The new regulation, titled the Affordable Clean Energy Rule, is the most drastic effort by the Trump administration to protect coal-fired utilities to date. Unlike the Obama-era regulation, the new plan establishes no national emission targets. Instead, targets would be set by individual states, which are free to decide that no targets are necessary.

The EPA said energy markets are already converting from coal to less-expensive natural gas and other cleaner fuels and, over time, that process will lead to a cleaner environment. The EPA estimates that the market adaptation of cleaner fuels will cause carbon emissions to fall as much as 35% below 2005 levels by 2030. Environmentalists argue that this rate of reduction is too slow to prevent temperatures from rising more than 2 degrees Celsius above preindustrial levels. The scientific consensus is that staying below this threshold would mitigate the worst impacts of climate change.

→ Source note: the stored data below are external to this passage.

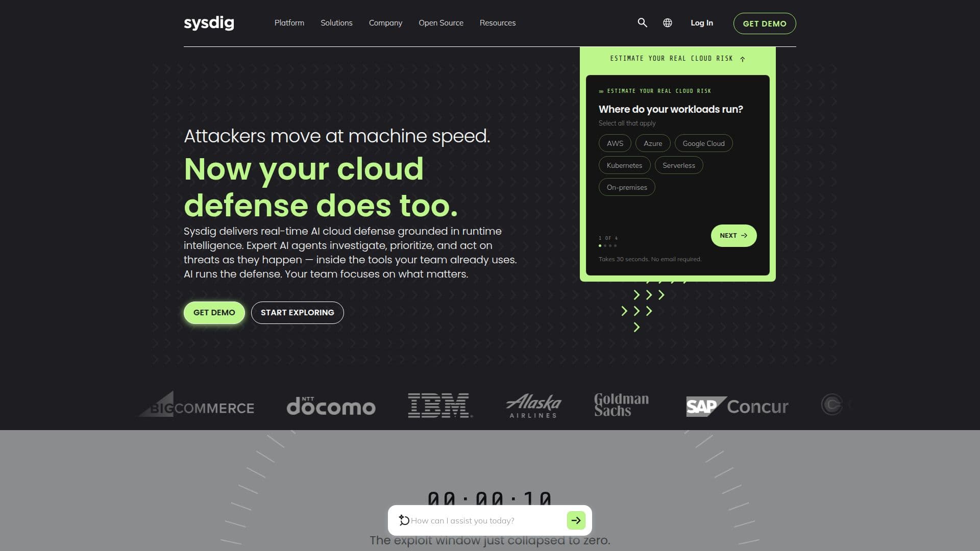Viewport: 980px width, 551px height.
Task: Submit chat with green arrow icon
Action: pos(576,520)
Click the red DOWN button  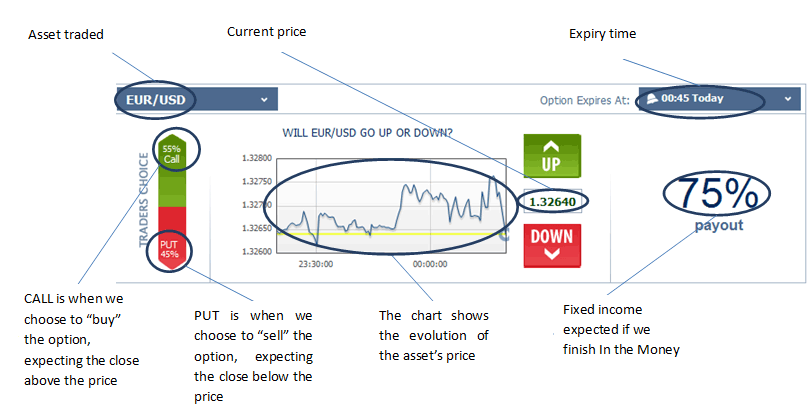tap(552, 245)
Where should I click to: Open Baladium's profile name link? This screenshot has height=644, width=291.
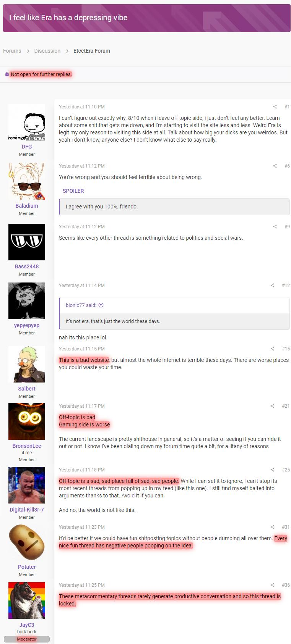pos(27,206)
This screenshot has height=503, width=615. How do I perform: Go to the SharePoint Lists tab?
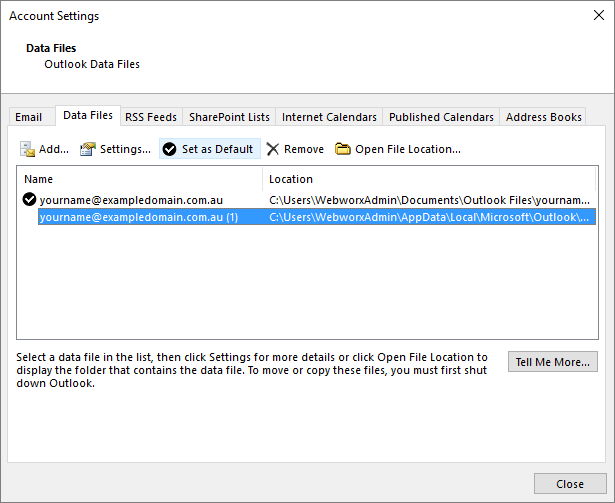229,117
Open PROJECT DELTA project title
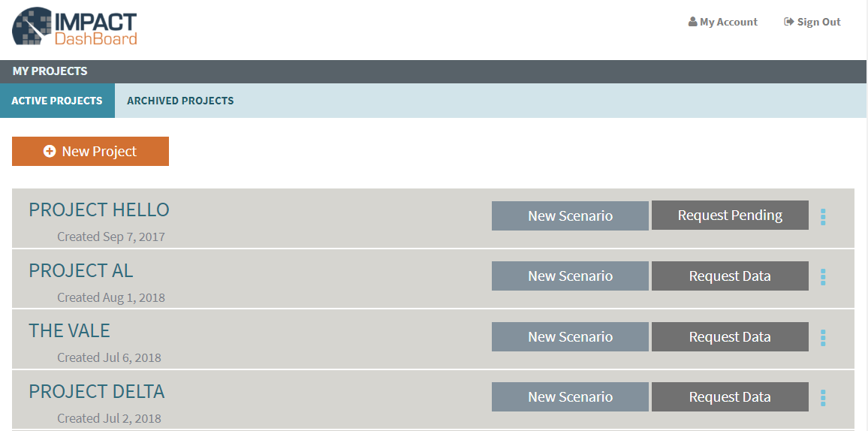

Since 1997, the percentage of U.S. electricity powered by coal has plummeted from 52% to less than 25%, causing major closures of coal mines and putting tens of thousands of coal miners out of work. Industry experts say that the trend is more the result of cheap natural gas than of regulation. 

The entire issue feeds into the broader, global discussion about the Paris Climate Accord of 2016. By agreeing to the accord, President Obama committed the United States to significantly reduce its carbon emissions by 2025. President Trump, who campaigned against the accord, pulled the U.S. out of the accord in the early months after assuming office.